ともあれ、プロットは、囲碁と暴力団というおよそ接点のない世界に身を置く、親子ほど年齢の離れた男2 人が出会うことによって、運命が変わっていくという話でした。囲碁のルールや対局の姿勢を取り込んだ教訓的な要素に泥臭い暴力団抗争を絡め、人生を見据えようとする方向性だったように思いました。

囲碁を通じて、心を通わす若者と親分は、やがて疑似親子のような 2 人となるヒューマンドラマ。

囲碁が好きだという監督の趣味なのでしょうけれど、囲碁と暴力団、無理やり掛け合わせた感は否めません。しかし、無理やり掛け合わせた割には、ストーリーの収まりは良く、破綻している感じはしませんでした。

とはいえ、暴力団抗争というお決まりパターンで、大声を張り上げたドタバタ喧嘩を見るにつけ、「またか」 と溜め息をついてしまうのも私のお決まりです。異なる世界に住む 2 人を描くのに、囲碁との組み合わせが暴力団であるという必然性も説得力もないわけで、そういうところで、作品に対しては冷めてしまったことも確かです。

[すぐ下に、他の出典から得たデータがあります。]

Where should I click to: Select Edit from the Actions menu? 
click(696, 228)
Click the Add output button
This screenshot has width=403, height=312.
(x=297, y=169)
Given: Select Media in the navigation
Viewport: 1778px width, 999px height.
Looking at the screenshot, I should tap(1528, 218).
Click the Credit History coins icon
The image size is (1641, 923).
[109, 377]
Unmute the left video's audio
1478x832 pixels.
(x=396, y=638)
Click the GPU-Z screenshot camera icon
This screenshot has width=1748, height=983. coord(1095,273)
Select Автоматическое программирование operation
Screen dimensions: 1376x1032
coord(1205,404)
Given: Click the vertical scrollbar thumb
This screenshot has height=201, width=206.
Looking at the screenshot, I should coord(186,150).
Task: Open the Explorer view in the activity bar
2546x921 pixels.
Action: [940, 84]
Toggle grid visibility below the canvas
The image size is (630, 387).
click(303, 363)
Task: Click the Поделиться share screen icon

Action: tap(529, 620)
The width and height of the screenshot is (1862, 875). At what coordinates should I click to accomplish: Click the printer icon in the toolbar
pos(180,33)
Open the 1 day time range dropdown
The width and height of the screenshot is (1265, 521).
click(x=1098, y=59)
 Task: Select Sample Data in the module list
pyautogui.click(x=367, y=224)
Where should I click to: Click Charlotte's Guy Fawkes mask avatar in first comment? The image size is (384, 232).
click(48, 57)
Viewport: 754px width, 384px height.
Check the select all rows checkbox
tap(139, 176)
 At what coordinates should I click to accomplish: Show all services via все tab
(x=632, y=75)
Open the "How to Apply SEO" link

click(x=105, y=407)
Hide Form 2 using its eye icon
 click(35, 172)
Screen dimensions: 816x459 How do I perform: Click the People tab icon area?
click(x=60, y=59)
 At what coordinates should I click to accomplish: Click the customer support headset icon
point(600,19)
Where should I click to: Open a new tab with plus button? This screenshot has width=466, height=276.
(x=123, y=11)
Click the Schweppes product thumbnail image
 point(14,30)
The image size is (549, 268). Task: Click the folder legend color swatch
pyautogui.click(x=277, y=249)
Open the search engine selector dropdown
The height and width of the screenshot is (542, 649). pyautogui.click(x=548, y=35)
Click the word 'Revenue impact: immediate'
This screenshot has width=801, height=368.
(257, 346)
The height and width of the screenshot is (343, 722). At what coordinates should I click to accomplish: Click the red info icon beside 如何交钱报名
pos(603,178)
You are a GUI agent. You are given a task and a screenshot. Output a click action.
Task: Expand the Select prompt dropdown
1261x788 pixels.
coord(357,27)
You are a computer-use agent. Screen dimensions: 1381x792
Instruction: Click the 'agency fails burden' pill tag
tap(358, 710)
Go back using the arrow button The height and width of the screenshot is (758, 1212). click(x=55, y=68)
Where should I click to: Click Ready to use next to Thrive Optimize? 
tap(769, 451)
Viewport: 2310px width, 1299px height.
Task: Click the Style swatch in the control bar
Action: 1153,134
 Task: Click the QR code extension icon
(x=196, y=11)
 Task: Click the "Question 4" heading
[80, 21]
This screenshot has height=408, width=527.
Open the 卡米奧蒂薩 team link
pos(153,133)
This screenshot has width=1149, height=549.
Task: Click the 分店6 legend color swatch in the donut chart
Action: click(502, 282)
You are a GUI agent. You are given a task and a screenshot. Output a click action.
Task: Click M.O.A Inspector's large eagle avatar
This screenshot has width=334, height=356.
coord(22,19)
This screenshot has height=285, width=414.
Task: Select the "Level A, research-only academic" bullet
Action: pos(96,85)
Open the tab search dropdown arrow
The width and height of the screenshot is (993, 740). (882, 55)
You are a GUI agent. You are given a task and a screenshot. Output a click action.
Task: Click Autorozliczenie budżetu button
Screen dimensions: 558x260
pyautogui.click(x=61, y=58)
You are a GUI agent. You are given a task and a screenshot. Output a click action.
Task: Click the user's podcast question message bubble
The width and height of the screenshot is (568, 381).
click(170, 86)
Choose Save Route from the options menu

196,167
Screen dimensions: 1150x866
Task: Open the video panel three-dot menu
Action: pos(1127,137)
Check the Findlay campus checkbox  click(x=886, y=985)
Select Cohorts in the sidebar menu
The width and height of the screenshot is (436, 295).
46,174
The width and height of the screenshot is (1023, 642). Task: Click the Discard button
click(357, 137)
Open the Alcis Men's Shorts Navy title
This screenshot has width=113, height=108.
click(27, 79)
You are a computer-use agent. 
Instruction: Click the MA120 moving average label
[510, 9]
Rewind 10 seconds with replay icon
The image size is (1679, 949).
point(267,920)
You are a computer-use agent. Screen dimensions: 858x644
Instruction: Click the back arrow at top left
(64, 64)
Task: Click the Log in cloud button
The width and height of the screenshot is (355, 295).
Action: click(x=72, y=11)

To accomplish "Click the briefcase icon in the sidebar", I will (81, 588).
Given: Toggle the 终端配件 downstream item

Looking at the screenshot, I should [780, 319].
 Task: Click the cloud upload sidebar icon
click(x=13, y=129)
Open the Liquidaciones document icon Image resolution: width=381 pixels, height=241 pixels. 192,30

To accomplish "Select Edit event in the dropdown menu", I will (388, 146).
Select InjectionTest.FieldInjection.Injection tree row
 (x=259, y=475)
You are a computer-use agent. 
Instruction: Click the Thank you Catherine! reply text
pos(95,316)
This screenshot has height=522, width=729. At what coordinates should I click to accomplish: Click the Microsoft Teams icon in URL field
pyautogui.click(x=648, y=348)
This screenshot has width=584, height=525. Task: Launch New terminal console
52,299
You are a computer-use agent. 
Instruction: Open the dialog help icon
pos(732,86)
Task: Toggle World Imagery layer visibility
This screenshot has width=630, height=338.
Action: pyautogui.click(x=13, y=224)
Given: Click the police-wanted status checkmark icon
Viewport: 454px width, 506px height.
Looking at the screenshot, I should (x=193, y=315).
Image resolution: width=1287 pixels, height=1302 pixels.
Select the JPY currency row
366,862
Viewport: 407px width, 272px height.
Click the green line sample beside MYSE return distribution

若者を見つめる視線が優しい親分役のキム・ルェハは、さすがに良かったです。だってチンピラ役がハマっているので。片や、チンピラたちに負けていないチョ・ドンイルの若者らしいまっすぐな視線も良かったと思います。親分の右腕役のパク・ウォンサン、碁会所の主人?役だったミョン・ゲナムなど脇を固めるキャストには抜かりがなく。

何か心に響いたかというとそうでもなく。だからといって駄作かというと、そんなことはなくて。至極無難な作品だったなという印象しか残っていません。

My 評価: ★★☆




『조난자들 / 遭難者たち』
英語字幕

原題: 조난자들
英題: Intruders
製作年: 2013 年
監督: ノ・ヨンソク
出演: チョン・ソクホ、オ・テギョン、チェ・ムソン、ハン・ウンソン

あらすじ: ある冬、シナリオ作家のサンジン (チョン・ソクホ) は、先輩に借りた山奥のペンションへひとりやって来る。シナリオの執筆に専念する静かな環境を求めて来たのだ。しかし、おせっかいな村人がやってきたり、森の中で猟師に出会ったり、スキーを楽しむ若者グループがやってきたり。執筆に集中できず悶々としていると、ある晩、殺人事件に出くわす。

=====

酒まみれでトラブル続きの低予算ロードムービー 『昼間から呑む』 で一躍注目浴びたノ・ヨンソクの新作。

予期せぬ出来事に遭遇し、翻弄されるというストーリーは、前作 『昼間から呑む』 と共通するところがあり、冒頭、バスに乗って出かけるシーンはデジャヴュでした (笑)。

撮影した場所はカンウォンドの森の中だそうですが、人里離れた寂しい場所でのスリリングな展開は、ゾクゾクするものがありました。

手垢のついていない俳優を使っているためか、キャラクターにすぐ馴染めるところは魅力的です。登場人物のキャラクターはきっちり設定されていて、人物の微妙な表情を追うのも上手いと思いました。

ただ、ストーリーはつぎつぎとトラブルが起こるという前作と同じ手法を踏襲しているため、前半はコミカルに、後半はシリアスなスリラータッチへと変化して描かれているものの、繰り返しの場面も多くやや単調でした。途中に伏線が張られていて最後に反転があるのですが、「あっ、そう」 という呆気ない感じでした。

ドラマで言うとシットコム形式のように、状況の変化についていけないあたふたする主人公を面白おかしく描くコミカルさが、いまひとつで、中途半端。クスリと笑えるのか、大笑いなのかどちらかに振れてほしかったですね。

そこそこ面白くて悪くはないのだけど、前作を観てしまっていると、物足りなさが残りました。